Hamburg. Der Dokumentarfilm „Wettermacher“ von Stanislaw Mucha entführt in die Polarwüste – an einen der einsamsten Arbeitsplätze der Welt.

Dass heute auch von Dokumentarfilmen erwartet wird, dass sie unterhalten, daran trägt Stanislaw Mucha einige Mitschuld. Bekannt wurde der in Polen geborene, in Deutschland lebende Regisseur 2001 mit „Absolut Warhola“, einer launigen Erkundung der Gegend Osteuropas, aus der Andy Warhols Vorfahren stammten. Der Film war so reich an skurrilen Beobachtungen, dass man über die mangelnde Stringenz der Recherche gern hinwegsah. Seither hat Mucha seinen Stil noch verfeinert, er dreht dokumentarisch, formt daraus aber Geschichten voller Atmosphäre.

Für „Wettermacher“ reiste er an einen der einsamsten Arbeitsplätze der Welt: die Wetterstation Chodowaricha auf einer Halbinsel im russischen Polarmeer. Als Mucha erstmals hier eintrifft, sammeln dort drei Meteorologen mit teils noch sehr analogen Geräten Daten fürs Weltwetter.

Kino Hamburg: Wassili ist der einzige Nachbar

Aus dem Off stellt Mucha sie vor: das Ehepaar Alexander und Sascha, er vormals Berufssoldat mit traumatischen Erfahrungen aus dem Tschetschenienkrieg; sie vormals anderweitig unglücklich verheiratet. Ihr Chef Wladimir wurde anscheinend hierher strafversetzt; auf seiner vorigen Station gab es einen Todesfall mit ungeklärten Umständen. Nicht, dass Wladimir je darüber reden würde. Der einzige Nachbar in der Gegend ist Wassili, ein Krebsrekonvaleszent, der sein Leben in der Stadt hinter sich gelassen hat, um an den Ort seiner Kindheit zurückzukehren.

Mucha stellt seinen Protagonisten keine Fragen vor laufender Kamera, er filmt sie bei ihren alltäglichen Verrichtungen, lässt sie dabei miteinander oder vor sich hin sprechen und montiert das Material zu suggestiven Sequenzen, zu denen er aus dem Off die Narration liefert.

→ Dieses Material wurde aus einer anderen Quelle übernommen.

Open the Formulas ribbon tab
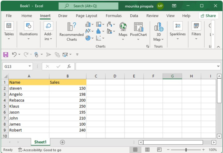Viewport: 223px width, 153px height. click(x=113, y=16)
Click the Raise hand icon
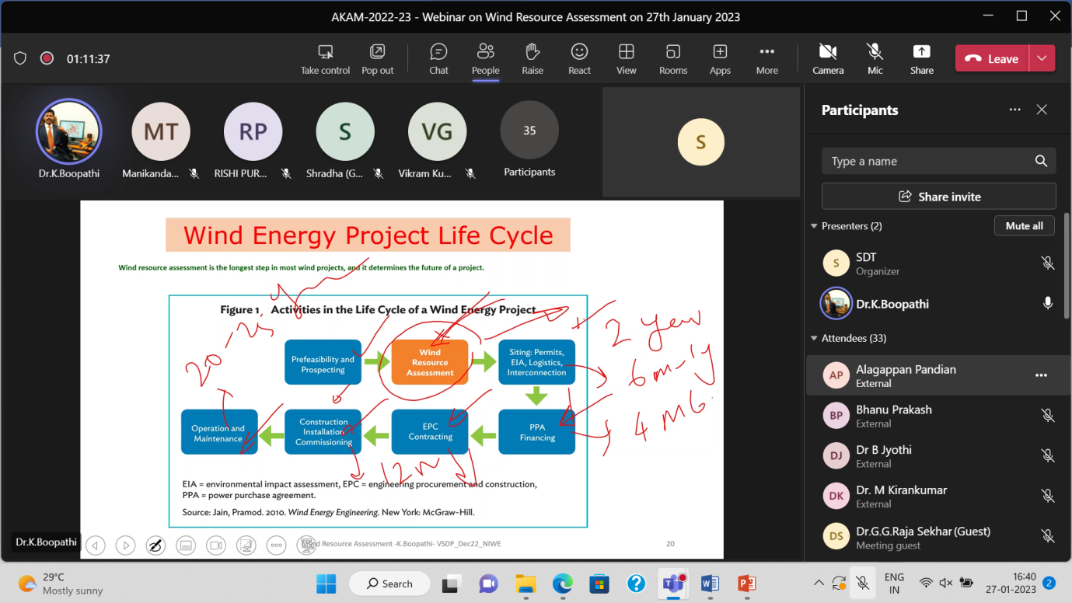The image size is (1072, 603). point(533,59)
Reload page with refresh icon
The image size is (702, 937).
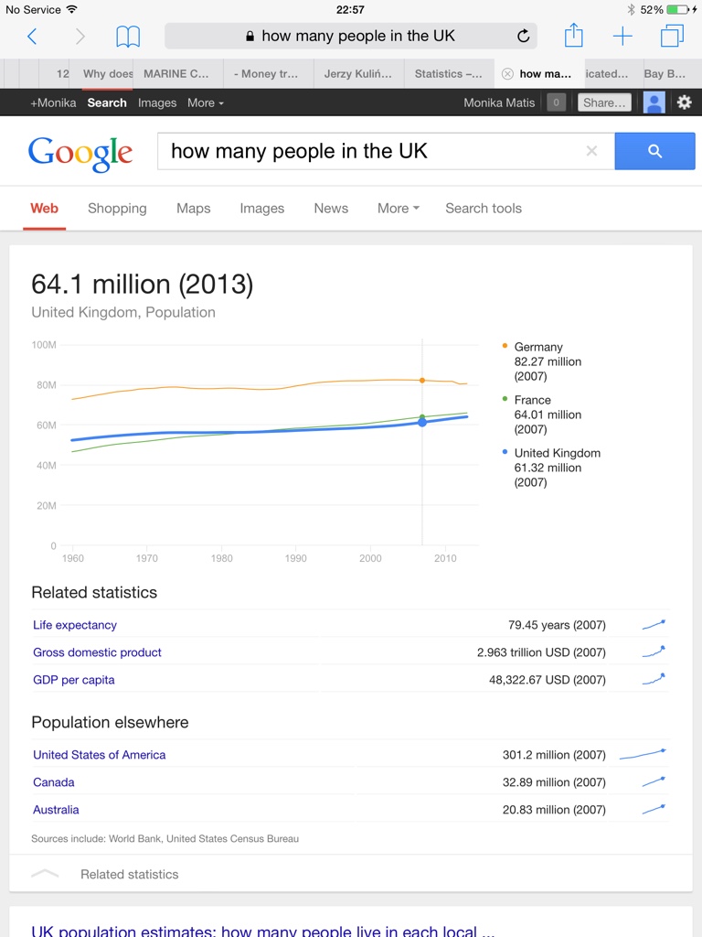click(x=523, y=37)
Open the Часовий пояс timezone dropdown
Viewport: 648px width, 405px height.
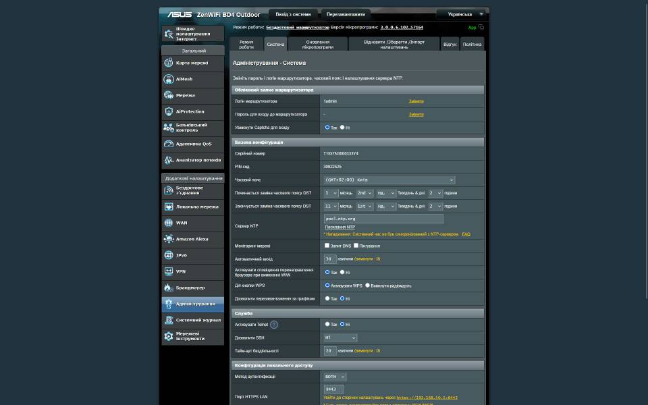point(389,180)
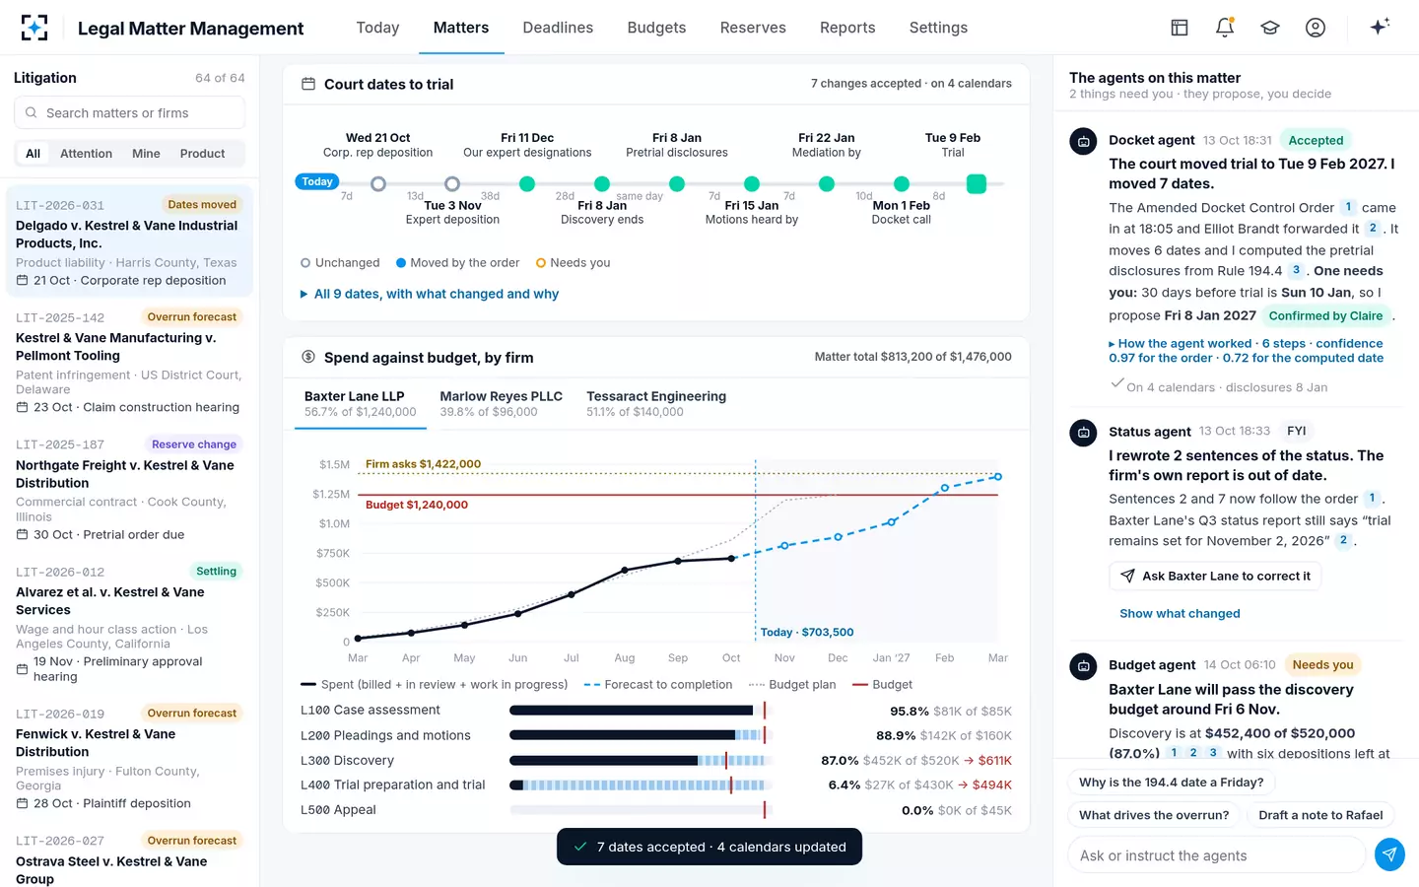Focus the Search matters or firms field

click(x=129, y=112)
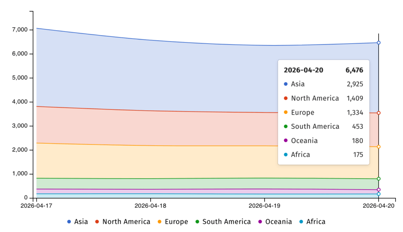Toggle the Asia series in the legend
This screenshot has height=232, width=403.
pos(78,221)
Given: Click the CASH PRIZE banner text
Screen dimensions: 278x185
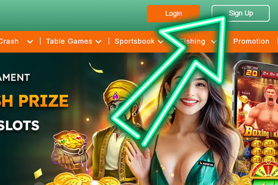Looking at the screenshot, I should point(34,101).
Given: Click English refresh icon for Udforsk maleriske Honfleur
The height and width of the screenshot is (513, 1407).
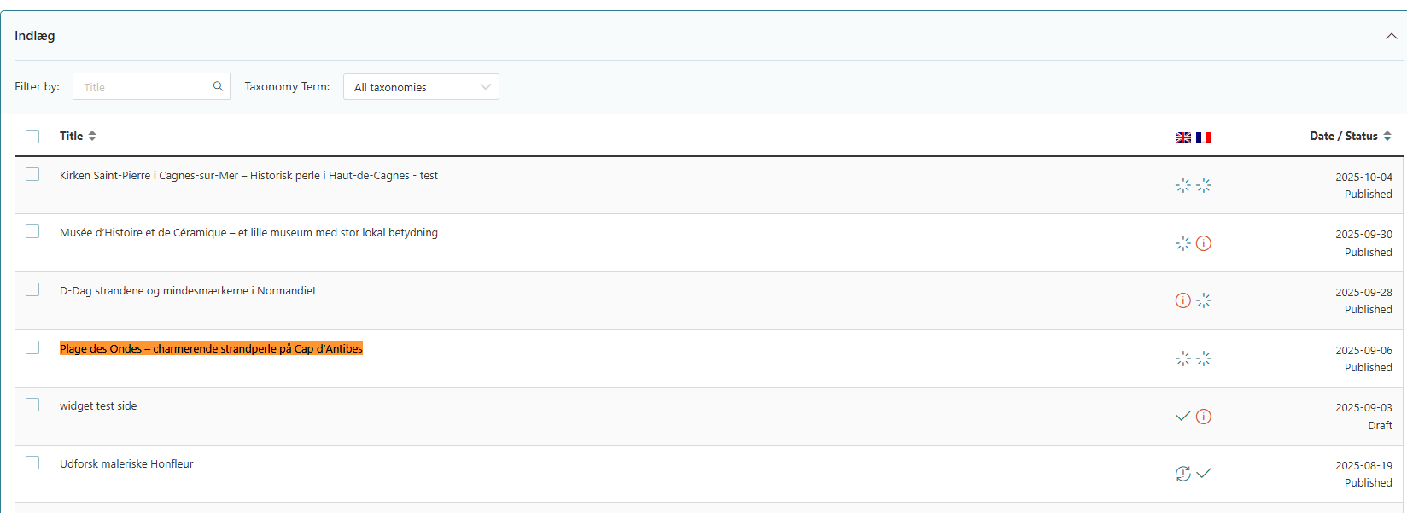Looking at the screenshot, I should 1182,474.
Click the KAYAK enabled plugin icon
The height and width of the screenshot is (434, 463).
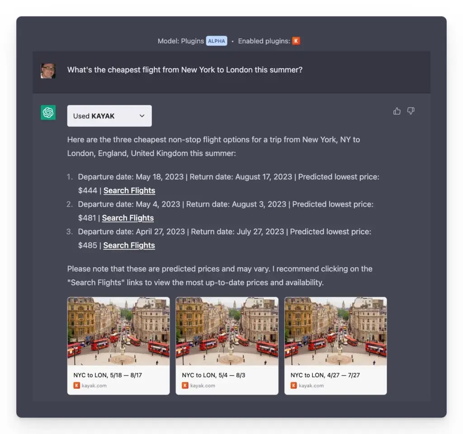tap(296, 41)
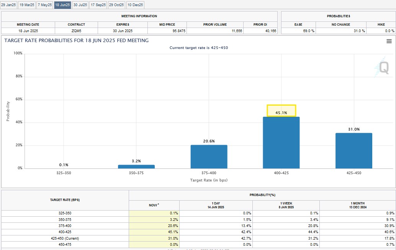This screenshot has width=396, height=250.
Task: Open the chart context menu hamburger icon
Action: point(389,41)
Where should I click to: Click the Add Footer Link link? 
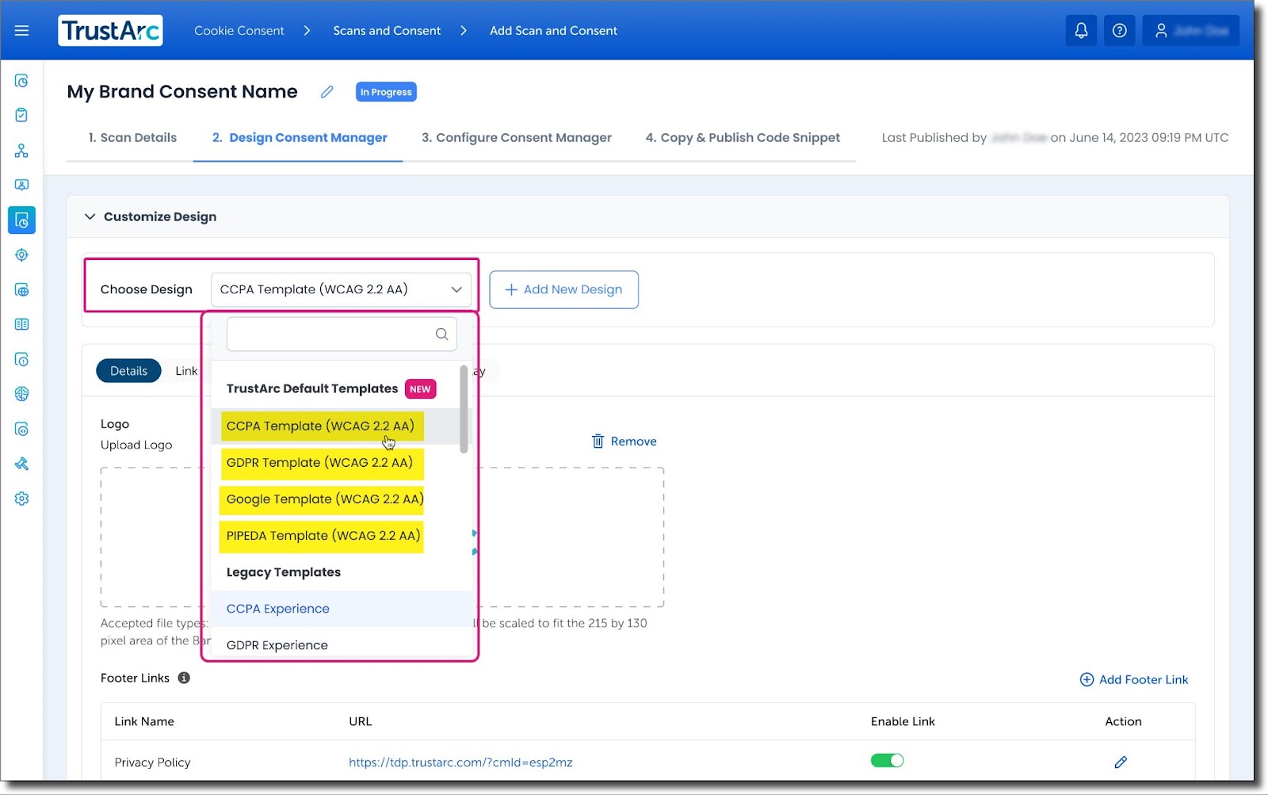[x=1133, y=679]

Kino Hamburg: Studie über Leben in Abgeschiedenheit

Das Ergebnis ist eine eher düstere Studie über das Leben in totaler Abgeschiedenheit. Die faszinierenden Aufnahmen von Wetter und Natur (winterliche Eis- wechselt zu sommerlicher Sandwüste mit Morast-Phasen dazwischen) bilden lediglich den Hintergrund für einen mit viel Raunen erzählten Plot, der geradezu True-Crime-Ausmaße annimmt.

Solange es um einen Hund geht, der verschwindet, passt das noch zu Muchas launigem Stil. Die sexuellen Übergriffe, über die zuletzt geredet wird, sprengen aber sein Format.